Mastro-i: Efficient integration of relational data through DL ontologies
De Giacomo, G
MetadataShow full item record
The goal of data integration is to provide a uniform access to a set of heterogeneous data sources, freeing the user from the knowledge about where the data are, how they are stored, and how they can be accessed. One of the outcomes of the research work carried out on data integration in the last years is a clear conceptual architecture, comprising a global schema, the source schema, and the mapping between the source and the global schema. In this paper, we present a comprehensive approach to, and a complete system for, ontology-based data integration.

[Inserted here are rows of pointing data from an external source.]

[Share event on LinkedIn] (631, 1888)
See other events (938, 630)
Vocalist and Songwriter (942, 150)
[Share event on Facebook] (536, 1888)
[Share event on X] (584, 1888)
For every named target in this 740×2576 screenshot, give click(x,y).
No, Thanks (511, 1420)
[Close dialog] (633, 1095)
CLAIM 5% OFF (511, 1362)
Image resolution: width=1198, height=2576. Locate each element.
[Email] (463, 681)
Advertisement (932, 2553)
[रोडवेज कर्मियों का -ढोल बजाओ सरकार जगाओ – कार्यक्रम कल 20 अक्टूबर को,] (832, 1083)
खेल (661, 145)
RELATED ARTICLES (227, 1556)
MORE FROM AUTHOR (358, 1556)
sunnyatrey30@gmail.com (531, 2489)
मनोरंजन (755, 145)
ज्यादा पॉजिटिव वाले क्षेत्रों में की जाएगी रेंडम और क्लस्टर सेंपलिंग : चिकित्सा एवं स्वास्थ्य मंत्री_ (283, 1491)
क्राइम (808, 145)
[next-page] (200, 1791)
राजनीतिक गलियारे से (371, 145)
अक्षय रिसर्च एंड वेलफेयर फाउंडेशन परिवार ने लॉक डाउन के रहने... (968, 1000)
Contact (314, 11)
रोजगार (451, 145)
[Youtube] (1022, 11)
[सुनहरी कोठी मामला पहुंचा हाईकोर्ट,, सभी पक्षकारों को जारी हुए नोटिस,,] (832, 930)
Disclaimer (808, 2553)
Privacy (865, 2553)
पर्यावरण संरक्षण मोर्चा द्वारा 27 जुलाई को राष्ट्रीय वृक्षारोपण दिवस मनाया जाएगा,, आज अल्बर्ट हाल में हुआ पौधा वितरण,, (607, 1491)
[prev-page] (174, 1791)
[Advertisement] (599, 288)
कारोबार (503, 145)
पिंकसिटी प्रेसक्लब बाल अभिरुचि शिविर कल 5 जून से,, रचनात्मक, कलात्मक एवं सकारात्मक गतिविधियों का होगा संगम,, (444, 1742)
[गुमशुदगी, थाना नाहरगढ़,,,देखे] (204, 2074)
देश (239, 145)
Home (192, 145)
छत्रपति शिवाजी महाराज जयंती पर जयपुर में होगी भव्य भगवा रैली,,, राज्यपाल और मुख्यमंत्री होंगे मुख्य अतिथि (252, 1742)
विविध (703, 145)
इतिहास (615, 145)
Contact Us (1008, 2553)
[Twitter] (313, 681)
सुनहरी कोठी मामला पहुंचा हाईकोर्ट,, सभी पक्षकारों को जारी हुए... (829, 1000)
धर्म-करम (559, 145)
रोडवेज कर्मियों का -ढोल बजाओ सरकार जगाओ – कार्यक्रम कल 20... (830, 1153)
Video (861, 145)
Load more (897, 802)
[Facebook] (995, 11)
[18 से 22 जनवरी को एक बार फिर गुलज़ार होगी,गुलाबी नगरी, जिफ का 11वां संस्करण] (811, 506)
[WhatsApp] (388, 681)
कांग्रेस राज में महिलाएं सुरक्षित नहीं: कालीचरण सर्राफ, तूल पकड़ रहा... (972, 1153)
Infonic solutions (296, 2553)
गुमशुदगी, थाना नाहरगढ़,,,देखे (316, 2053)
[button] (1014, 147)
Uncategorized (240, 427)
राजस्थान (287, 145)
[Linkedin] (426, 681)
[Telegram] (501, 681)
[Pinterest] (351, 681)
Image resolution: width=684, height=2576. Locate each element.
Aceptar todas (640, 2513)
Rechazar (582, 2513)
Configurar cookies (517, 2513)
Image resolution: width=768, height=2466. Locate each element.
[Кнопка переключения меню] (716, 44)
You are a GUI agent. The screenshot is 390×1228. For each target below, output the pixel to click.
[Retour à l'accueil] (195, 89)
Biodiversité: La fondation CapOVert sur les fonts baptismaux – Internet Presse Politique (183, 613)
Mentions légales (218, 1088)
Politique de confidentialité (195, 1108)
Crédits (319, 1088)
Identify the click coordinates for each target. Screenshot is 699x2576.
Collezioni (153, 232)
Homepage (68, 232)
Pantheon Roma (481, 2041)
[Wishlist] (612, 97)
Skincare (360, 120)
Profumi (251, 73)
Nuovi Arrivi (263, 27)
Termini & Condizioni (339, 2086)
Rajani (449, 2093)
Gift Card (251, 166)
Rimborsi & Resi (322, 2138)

In this system, called Mastro-i, the global schema is expressed in terms of a TBox of the tractable Description Logics DL-LiteA , the sources are relations, and the mapping language allows for expressing GAV sound mappings between the sources and the global schema. The mapping language has specific mechanisms for addressing the so-called impedance mismatch problem, arising from the fact that, while the data sources store values, the instances of concepts in the ontology are objects. Since in data integration we often aim at integrating large amount of data, the data complexity (i.e., the complexity with respect to the size of source data) of query answering is of particular interest. By virtue of the careful design of the various languages used in Mastro-i, our system is able to answer unions of conjunctive queries through a very efficient technique (LOGSPACE with respect to data complexity) which reduces this task to standard SQL query evaluation. We also show that even very slight extensions of the expressive abilities of Mastro-i lead beyond this complexity bound.